-- START --

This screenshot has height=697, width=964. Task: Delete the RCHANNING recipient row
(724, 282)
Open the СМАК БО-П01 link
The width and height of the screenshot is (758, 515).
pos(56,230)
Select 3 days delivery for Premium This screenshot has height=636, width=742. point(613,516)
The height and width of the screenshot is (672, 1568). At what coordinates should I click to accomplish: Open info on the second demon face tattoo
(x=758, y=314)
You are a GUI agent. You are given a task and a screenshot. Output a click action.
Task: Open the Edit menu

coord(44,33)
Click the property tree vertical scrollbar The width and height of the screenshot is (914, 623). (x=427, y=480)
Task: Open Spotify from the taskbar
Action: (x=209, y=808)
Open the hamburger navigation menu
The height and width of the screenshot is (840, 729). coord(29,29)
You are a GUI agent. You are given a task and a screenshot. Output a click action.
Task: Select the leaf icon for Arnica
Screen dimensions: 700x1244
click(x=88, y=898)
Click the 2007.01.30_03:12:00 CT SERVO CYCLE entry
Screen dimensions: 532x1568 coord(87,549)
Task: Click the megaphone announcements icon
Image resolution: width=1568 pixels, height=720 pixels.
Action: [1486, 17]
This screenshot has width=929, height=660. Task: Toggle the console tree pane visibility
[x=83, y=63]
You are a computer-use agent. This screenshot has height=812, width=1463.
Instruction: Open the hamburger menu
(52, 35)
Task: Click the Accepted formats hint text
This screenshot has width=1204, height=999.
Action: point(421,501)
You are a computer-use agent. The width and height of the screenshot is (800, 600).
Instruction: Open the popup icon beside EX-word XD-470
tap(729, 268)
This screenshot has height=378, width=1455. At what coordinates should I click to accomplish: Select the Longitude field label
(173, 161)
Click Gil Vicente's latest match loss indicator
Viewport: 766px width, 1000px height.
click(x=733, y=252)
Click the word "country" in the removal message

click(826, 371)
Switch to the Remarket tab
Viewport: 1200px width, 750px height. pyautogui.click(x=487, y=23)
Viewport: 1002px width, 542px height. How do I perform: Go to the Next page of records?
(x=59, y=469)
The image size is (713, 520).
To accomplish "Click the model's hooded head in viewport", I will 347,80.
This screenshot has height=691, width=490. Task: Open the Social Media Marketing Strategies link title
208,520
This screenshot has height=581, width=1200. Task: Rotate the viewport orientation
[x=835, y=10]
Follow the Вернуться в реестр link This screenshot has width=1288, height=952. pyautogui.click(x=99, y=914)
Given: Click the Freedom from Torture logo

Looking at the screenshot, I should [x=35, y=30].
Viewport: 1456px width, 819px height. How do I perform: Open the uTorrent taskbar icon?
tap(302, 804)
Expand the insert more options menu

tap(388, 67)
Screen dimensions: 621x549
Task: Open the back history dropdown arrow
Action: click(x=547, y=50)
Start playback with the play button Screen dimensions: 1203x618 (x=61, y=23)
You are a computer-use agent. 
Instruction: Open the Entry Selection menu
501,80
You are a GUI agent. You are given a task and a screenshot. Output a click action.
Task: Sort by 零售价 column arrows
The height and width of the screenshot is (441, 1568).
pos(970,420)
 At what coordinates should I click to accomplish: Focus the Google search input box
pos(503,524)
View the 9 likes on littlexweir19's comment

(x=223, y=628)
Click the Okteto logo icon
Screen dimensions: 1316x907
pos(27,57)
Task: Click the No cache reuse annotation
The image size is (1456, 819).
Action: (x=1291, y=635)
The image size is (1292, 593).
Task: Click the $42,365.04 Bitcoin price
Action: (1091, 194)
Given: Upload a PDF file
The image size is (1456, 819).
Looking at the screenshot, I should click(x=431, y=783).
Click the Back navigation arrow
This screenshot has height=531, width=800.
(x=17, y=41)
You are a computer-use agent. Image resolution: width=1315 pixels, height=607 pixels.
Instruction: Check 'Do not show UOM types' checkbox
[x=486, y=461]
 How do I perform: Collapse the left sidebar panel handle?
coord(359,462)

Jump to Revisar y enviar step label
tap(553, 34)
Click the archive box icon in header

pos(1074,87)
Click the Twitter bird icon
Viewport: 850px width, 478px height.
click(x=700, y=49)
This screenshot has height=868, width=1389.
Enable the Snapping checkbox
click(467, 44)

-- END --

> EXERCISE OBJECTIVE
Turn every line of the listing above into a numbered list, leaving out the blank lines.

> FULL SOLUTION
1. This screenshot has height=697, width=964. Task: Delete the RCHANNING recipient row
2. (724, 282)
3. Open the СМАК БО-П01 link
4. The width and height of the screenshot is (758, 515).
5. pos(56,230)
6. Select 3 days delivery for Premium This screenshot has height=636, width=742. point(613,516)
7. The height and width of the screenshot is (672, 1568). At what coordinates should I click to accomplish: Open info on the second demon face tattoo
8. (x=758, y=314)
9. You are a GUI agent. You are given a task and a screenshot. Output a click action.
10. Task: Open the Edit menu
11. coord(44,33)
12. Click the property tree vertical scrollbar The width and height of the screenshot is (914, 623). (x=427, y=480)
13. Task: Open Spotify from the taskbar
14. Action: (x=209, y=808)
15. Open the hamburger navigation menu
16. The height and width of the screenshot is (840, 729). coord(29,29)
17. You are a GUI agent. You are given a task and a screenshot. Output a click action.
18. Task: Select the leaf icon for Arnica
19. Screen dimensions: 700x1244
20. click(x=88, y=898)
21. Click the 2007.01.30_03:12:00 CT SERVO CYCLE entry
22. Screen dimensions: 532x1568 coord(87,549)
23. Task: Click the megaphone announcements icon
24. Image resolution: width=1568 pixels, height=720 pixels.
25. Action: [1486, 17]
26. This screenshot has width=929, height=660. Task: Toggle the console tree pane visibility
27. [x=83, y=63]
28. You are a computer-use agent. This screenshot has height=812, width=1463.
29. Instruction: Open the hamburger menu
30. (52, 35)
31. Task: Click the Accepted formats hint text
32. This screenshot has width=1204, height=999.
33. Action: point(421,501)
34. You are a computer-use agent. The width and height of the screenshot is (800, 600).
35. Instruction: Open the popup icon beside EX-word XD-470
36. tap(729, 268)
37. This screenshot has height=378, width=1455. At what coordinates should I click to accomplish: Select the Longitude field label
38. (173, 161)
39. Click Gil Vicente's latest match loss indicator
40. Viewport: 766px width, 1000px height.
41. click(x=733, y=252)
42. Click the word "country" in the removal message
43. click(826, 371)
44. Switch to the Remarket tab
45. Viewport: 1200px width, 750px height. pyautogui.click(x=487, y=23)
46. Viewport: 1002px width, 542px height. How do I perform: Go to the Next page of records?
47. (x=59, y=469)
48. The image size is (713, 520).
49. To accomplish "Click the model's hooded head in viewport", I will 347,80.
50. This screenshot has height=691, width=490. Task: Open the Social Media Marketing Strategies link title
51. 208,520
52. This screenshot has height=581, width=1200. Task: Rotate the viewport orientation
53. [x=835, y=10]
54. Follow the Вернуться в реестр link This screenshot has width=1288, height=952. pyautogui.click(x=99, y=914)
55. Given: Click the Freedom from Torture logo
56. Looking at the screenshot, I should [x=35, y=30].
57. Viewport: 1456px width, 819px height. How do I perform: Open the uTorrent taskbar icon?
58. tap(302, 804)
59. Expand the insert more options menu
60. tap(388, 67)
61. Screen dimensions: 621x549
62. Task: Open the back history dropdown arrow
63. Action: click(x=547, y=50)
64. Start playback with the play button Screen dimensions: 1203x618 (x=61, y=23)
65. You are a computer-use agent. 
66. Instruction: Open the Entry Selection menu
67. 501,80
68. You are a GUI agent. You are given a task and a screenshot. Output a click action.
69. Task: Sort by 零售价 column arrows
70. The height and width of the screenshot is (441, 1568).
71. pos(970,420)
72.  At what coordinates should I click to accomplish: Focus the Google search input box
73. pos(503,524)
74. View the 9 likes on littlexweir19's comment
75. (x=223, y=628)
76. Click the Okteto logo icon
77. Screen dimensions: 1316x907
78. pos(27,57)
79. Task: Click the No cache reuse annotation
80. The image size is (1456, 819).
81. Action: (x=1291, y=635)
82. The image size is (1292, 593).
83. Task: Click the $42,365.04 Bitcoin price
84. Action: (1091, 194)
85. Given: Upload a PDF file
86. The image size is (1456, 819).
87. Looking at the screenshot, I should click(x=431, y=783).
88. Click the Back navigation arrow
89. This screenshot has height=531, width=800.
90. (x=17, y=41)
91. You are a computer-use agent. Image resolution: width=1315 pixels, height=607 pixels.
92. Instruction: Check 'Do not show UOM types' checkbox
93. [x=486, y=461]
94.  How do I perform: Collapse the left sidebar panel handle?
95. coord(359,462)
96. Jump to Revisar y enviar step label
97. tap(553, 34)
98. Click the archive box icon in header
99. pos(1074,87)
100. Click the Twitter bird icon
101. Viewport: 850px width, 478px height.
102. click(x=700, y=49)
103. This screenshot has height=868, width=1389.
104. Enable the Snapping checkbox
105. click(467, 44)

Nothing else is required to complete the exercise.